■ Your assignment:
In your reply, write out the records exactly, each line intact.

[Stored items]
==============================

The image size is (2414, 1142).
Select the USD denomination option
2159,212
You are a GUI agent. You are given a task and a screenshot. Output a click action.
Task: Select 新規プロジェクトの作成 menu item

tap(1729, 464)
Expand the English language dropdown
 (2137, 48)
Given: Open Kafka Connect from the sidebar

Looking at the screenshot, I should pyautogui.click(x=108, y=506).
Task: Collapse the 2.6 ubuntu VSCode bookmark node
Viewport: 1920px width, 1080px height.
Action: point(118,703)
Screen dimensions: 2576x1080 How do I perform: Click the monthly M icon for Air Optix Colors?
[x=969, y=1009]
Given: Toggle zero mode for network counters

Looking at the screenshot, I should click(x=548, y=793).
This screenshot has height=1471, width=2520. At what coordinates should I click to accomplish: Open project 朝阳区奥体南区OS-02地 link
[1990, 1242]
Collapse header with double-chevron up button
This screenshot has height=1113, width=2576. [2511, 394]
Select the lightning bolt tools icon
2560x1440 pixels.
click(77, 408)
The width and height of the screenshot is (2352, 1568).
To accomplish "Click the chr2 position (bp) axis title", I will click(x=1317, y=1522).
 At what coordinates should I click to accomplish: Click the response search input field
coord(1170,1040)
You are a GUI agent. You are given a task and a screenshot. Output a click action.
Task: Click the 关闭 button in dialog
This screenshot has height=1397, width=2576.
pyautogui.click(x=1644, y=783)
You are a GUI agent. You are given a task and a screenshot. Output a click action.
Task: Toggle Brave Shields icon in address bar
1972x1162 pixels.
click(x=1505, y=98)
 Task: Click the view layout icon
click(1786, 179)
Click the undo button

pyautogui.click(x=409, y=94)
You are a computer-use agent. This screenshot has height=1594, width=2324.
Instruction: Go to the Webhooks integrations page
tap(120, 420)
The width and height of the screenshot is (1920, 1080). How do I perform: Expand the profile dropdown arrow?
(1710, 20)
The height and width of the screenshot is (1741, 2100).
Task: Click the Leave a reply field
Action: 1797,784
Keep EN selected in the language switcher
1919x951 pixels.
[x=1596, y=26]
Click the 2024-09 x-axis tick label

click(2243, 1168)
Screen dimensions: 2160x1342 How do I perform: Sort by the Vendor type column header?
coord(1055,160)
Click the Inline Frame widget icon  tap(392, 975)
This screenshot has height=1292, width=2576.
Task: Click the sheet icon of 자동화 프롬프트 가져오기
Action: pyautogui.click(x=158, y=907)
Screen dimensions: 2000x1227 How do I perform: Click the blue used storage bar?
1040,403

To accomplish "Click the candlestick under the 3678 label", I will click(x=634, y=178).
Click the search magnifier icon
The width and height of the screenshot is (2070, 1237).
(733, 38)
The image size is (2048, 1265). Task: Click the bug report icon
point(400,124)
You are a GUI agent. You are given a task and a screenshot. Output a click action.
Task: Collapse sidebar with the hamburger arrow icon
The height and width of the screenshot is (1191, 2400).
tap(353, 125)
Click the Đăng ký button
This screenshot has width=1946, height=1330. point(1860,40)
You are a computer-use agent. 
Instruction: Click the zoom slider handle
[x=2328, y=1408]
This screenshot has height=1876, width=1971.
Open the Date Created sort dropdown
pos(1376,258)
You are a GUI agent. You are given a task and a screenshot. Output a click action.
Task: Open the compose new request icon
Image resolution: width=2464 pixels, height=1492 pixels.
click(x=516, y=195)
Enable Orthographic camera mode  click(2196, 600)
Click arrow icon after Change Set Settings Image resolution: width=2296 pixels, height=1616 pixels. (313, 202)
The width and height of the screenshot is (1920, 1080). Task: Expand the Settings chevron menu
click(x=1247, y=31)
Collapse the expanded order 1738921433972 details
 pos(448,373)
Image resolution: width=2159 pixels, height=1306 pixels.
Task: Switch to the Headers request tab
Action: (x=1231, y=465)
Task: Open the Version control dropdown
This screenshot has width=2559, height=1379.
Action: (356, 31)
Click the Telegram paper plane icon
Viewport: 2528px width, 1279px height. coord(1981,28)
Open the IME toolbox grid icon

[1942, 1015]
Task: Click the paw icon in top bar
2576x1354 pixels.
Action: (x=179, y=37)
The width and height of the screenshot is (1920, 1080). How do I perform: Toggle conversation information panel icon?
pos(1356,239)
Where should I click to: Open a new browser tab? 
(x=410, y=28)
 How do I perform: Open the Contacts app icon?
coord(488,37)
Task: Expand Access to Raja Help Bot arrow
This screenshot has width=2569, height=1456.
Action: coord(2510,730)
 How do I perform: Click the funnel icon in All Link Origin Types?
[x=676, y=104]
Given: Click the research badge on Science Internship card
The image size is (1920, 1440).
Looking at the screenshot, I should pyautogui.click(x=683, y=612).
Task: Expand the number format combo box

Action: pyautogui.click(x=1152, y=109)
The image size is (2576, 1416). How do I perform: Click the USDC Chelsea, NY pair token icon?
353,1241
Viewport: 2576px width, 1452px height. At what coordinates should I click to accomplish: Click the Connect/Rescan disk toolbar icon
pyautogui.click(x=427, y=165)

==============================

■ Written answer:
The image size is (2414, 1142).
Select the USD denomination option
2159,212
You are a GUI agent. You are given a task and a screenshot. Output a click action.
Task: Select 新規プロジェクトの作成 menu item

tap(1729, 464)
Expand the English language dropdown
 (2137, 48)
Given: Open Kafka Connect from the sidebar

Looking at the screenshot, I should pyautogui.click(x=108, y=506).
Task: Collapse the 2.6 ubuntu VSCode bookmark node
Viewport: 1920px width, 1080px height.
Action: point(118,703)
Screen dimensions: 2576x1080 How do I perform: Click the monthly M icon for Air Optix Colors?
[x=969, y=1009]
Given: Toggle zero mode for network counters

Looking at the screenshot, I should click(x=548, y=793).
This screenshot has height=1471, width=2520. At what coordinates should I click to accomplish: Open project 朝阳区奥体南区OS-02地 link
[1990, 1242]
Collapse header with double-chevron up button
This screenshot has height=1113, width=2576. [2511, 394]
Select the lightning bolt tools icon
2560x1440 pixels.
click(77, 408)
The width and height of the screenshot is (2352, 1568).
To accomplish "Click the chr2 position (bp) axis title", I will click(x=1317, y=1522).
 At what coordinates should I click to accomplish: Click the response search input field
coord(1170,1040)
You are a GUI agent. You are given a task and a screenshot. Output a click action.
Task: Click the 关闭 button in dialog
This screenshot has height=1397, width=2576.
pyautogui.click(x=1644, y=783)
You are a GUI agent. You are given a task and a screenshot. Output a click action.
Task: Toggle Brave Shields icon in address bar
1972x1162 pixels.
click(x=1505, y=98)
 Task: Click the view layout icon
click(1786, 179)
Click the undo button

pyautogui.click(x=409, y=94)
You are a computer-use agent. This screenshot has height=1594, width=2324.
Instruction: Go to the Webhooks integrations page
tap(120, 420)
The width and height of the screenshot is (1920, 1080). How do I perform: Expand the profile dropdown arrow?
(1710, 20)
The height and width of the screenshot is (1741, 2100).
Task: Click the Leave a reply field
Action: 1797,784
Keep EN selected in the language switcher
1919x951 pixels.
[x=1596, y=26]
Click the 2024-09 x-axis tick label

click(2243, 1168)
Screen dimensions: 2160x1342 How do I perform: Sort by the Vendor type column header?
coord(1055,160)
Click the Inline Frame widget icon  tap(392, 975)
This screenshot has height=1292, width=2576.
Task: Click the sheet icon of 자동화 프롬프트 가져오기
Action: pyautogui.click(x=158, y=907)
Screen dimensions: 2000x1227 How do I perform: Click the blue used storage bar?
1040,403

To accomplish "Click the candlestick under the 3678 label", I will click(x=634, y=178).
Click the search magnifier icon
The width and height of the screenshot is (2070, 1237).
(733, 38)
The image size is (2048, 1265). Task: Click the bug report icon
point(400,124)
You are a GUI agent. You are given a task and a screenshot. Output a click action.
Task: Collapse sidebar with the hamburger arrow icon
The height and width of the screenshot is (1191, 2400).
tap(353, 125)
Click the Đăng ký button
This screenshot has width=1946, height=1330. point(1860,40)
You are a computer-use agent. 
Instruction: Click the zoom slider handle
[x=2328, y=1408]
This screenshot has height=1876, width=1971.
Open the Date Created sort dropdown
pos(1376,258)
You are a GUI agent. You are given a task and a screenshot. Output a click action.
Task: Open the compose new request icon
Image resolution: width=2464 pixels, height=1492 pixels.
click(x=516, y=195)
Enable Orthographic camera mode  click(2196, 600)
Click arrow icon after Change Set Settings Image resolution: width=2296 pixels, height=1616 pixels. (313, 202)
The width and height of the screenshot is (1920, 1080). Task: Expand the Settings chevron menu
click(x=1247, y=31)
Collapse the expanded order 1738921433972 details
 pos(448,373)
Image resolution: width=2159 pixels, height=1306 pixels.
Task: Switch to the Headers request tab
Action: (x=1231, y=465)
Task: Open the Version control dropdown
This screenshot has width=2559, height=1379.
Action: (356, 31)
Click the Telegram paper plane icon
Viewport: 2528px width, 1279px height. coord(1981,28)
Open the IME toolbox grid icon

[1942, 1015]
Task: Click the paw icon in top bar
2576x1354 pixels.
Action: (x=179, y=37)
The width and height of the screenshot is (1920, 1080). How do I perform: Toggle conversation information panel icon?
pos(1356,239)
Where should I click to: Open a new browser tab? 
(x=410, y=28)
 How do I perform: Open the Contacts app icon?
coord(488,37)
Task: Expand Access to Raja Help Bot arrow
This screenshot has width=2569, height=1456.
Action: coord(2510,730)
 How do I perform: Click the funnel icon in All Link Origin Types?
[x=676, y=104]
Given: Click the research badge on Science Internship card
The image size is (1920, 1440).
Looking at the screenshot, I should pyautogui.click(x=683, y=612).
Task: Expand the number format combo box

Action: pyautogui.click(x=1152, y=109)
The image size is (2576, 1416). How do I perform: Click the USDC Chelsea, NY pair token icon?
353,1241
Viewport: 2576px width, 1452px height. At what coordinates should I click to accomplish: Click the Connect/Rescan disk toolbar icon
pyautogui.click(x=427, y=165)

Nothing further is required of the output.